A house is also access to other human rights, education; a suitable environment; healthcare. It connects you to your community, your block, your street. Homeownership is seen to be a condition for social status and even successful citizenship, whereas renters are often represented as unambitious or simply awaiting the transition to ownership. These transformations have primarily been attributed to the Right-to-Buy and the stock transfer or demolition of council housing. We’re encouraged to buy a place of our own, but keeping a rented roof over our head is challenging enough.
Far from resulting in the ‘ownership society’ first heralded by the Conservatives, homeownership rates have fallen while the number of people renting privately has continued to rise. Indeed, house prices have risen far beyond the average wage, which has declined in real terms in Scotland. Independent income, or inherited wealth, is now necessary to purchase a home or accumulate a deposit. This, in turn, has an inflationary impact on rents as landlords take advantage of the increasing number of tenants unable to save for a mortgage.

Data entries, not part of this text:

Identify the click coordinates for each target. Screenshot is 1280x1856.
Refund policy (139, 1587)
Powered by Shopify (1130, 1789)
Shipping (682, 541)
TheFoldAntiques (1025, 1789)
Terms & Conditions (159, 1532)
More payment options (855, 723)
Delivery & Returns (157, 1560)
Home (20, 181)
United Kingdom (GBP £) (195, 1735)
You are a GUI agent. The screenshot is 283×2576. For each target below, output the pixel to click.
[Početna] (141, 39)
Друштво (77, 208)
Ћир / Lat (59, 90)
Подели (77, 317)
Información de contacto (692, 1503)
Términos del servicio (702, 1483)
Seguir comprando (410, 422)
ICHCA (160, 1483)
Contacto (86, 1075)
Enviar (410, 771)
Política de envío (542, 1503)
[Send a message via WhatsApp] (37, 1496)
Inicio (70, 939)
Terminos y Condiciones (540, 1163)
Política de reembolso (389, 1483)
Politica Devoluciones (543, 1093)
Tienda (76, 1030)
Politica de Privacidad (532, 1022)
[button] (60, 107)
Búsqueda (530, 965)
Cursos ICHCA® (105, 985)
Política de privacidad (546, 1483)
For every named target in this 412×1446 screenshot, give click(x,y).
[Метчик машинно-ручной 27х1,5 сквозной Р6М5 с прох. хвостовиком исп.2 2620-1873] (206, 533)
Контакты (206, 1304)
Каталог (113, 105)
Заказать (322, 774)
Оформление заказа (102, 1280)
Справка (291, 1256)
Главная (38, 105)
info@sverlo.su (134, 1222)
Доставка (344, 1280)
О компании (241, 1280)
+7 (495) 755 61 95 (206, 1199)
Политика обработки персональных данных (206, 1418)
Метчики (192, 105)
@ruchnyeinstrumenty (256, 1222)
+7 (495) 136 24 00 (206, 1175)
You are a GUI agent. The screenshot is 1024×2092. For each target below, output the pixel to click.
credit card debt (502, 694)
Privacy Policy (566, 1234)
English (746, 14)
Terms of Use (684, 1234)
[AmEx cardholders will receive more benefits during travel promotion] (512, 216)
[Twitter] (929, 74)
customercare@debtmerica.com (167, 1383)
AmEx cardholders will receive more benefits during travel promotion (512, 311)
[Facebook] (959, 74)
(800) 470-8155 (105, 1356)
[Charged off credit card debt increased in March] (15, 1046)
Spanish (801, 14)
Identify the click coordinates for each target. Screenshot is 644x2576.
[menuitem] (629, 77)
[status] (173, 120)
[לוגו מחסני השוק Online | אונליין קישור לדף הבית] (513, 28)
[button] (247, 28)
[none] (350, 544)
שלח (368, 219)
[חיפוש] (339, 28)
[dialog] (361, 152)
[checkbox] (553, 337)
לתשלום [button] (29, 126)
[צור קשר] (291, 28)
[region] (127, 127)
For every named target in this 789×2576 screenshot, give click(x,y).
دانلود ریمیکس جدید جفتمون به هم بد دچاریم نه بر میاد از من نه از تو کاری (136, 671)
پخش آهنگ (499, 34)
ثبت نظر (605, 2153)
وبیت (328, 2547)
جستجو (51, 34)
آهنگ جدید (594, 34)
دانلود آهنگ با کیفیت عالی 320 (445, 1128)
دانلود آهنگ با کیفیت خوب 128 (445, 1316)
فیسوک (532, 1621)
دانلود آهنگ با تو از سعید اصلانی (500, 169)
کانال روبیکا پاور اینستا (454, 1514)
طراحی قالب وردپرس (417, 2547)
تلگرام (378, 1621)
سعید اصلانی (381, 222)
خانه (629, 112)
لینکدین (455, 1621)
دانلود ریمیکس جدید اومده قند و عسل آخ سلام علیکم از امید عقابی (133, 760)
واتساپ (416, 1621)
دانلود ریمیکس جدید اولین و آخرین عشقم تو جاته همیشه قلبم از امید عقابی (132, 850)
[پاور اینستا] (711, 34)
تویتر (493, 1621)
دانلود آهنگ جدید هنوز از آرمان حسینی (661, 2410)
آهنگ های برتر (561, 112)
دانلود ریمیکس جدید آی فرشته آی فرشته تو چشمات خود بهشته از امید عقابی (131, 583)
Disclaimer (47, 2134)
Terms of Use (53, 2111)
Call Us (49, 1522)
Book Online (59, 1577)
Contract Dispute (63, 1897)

The latest Private Sector Rent statistics published by the government presented a damning report. Rents have been entirely divorced from our ability to afford them, rising by as much as 45.9% since 2010. There is not one council region in Scotland where rents have not increased in this period.
In addition, the number of people experiencing homelessness has risen alongside the contradiction of vacant or under-occupied housing that is used as holiday lets or sits to accrue in value.
We have failed to see just how deeply implicated housing is in the creation of poverty. Instead, the myth persists that hard work from tenants and building more homes are the only solutions to the housing crisis.
We’re told that if the conditions of the working classes deteriorate, it is because of personal or cultural reasons. Proposed solutions that challenge the housing system or threaten the pockets of private landlords are frequently met with vitriol. In particular, debates regarding rent control can hardly begin before they are violently opposed.
Typically, this solution is dismissed because of claims that rent controls would impact the quality of rented housing, harm the efficiency of the housing market, and that instead, we should focus on ‘improving supply’. However, activists and researchers are working to unpick these myths and put forward a case for the rent controls Scotland needs.
Whilst building more housing, particularly social housing, is welcome. The fact of the matter is that rents must come down. By campaigning for rent controls that would use a points-based system to incentive repairs, Living Rent are demonstrating that more recent models of rent control can in fact be beneficial to quality, especially when the quality of private rented housing in Scotland is already abysmal.
The union campaigns for rent controls tied to the property, rather than the tenancy agreement, prevent tenants from feeling stuck in a tenancy at the risk of inflated prices between leases. A serious conversation about rent controls is a necessity for the welfare of tenants. The solution is there; it just needs to be adopted.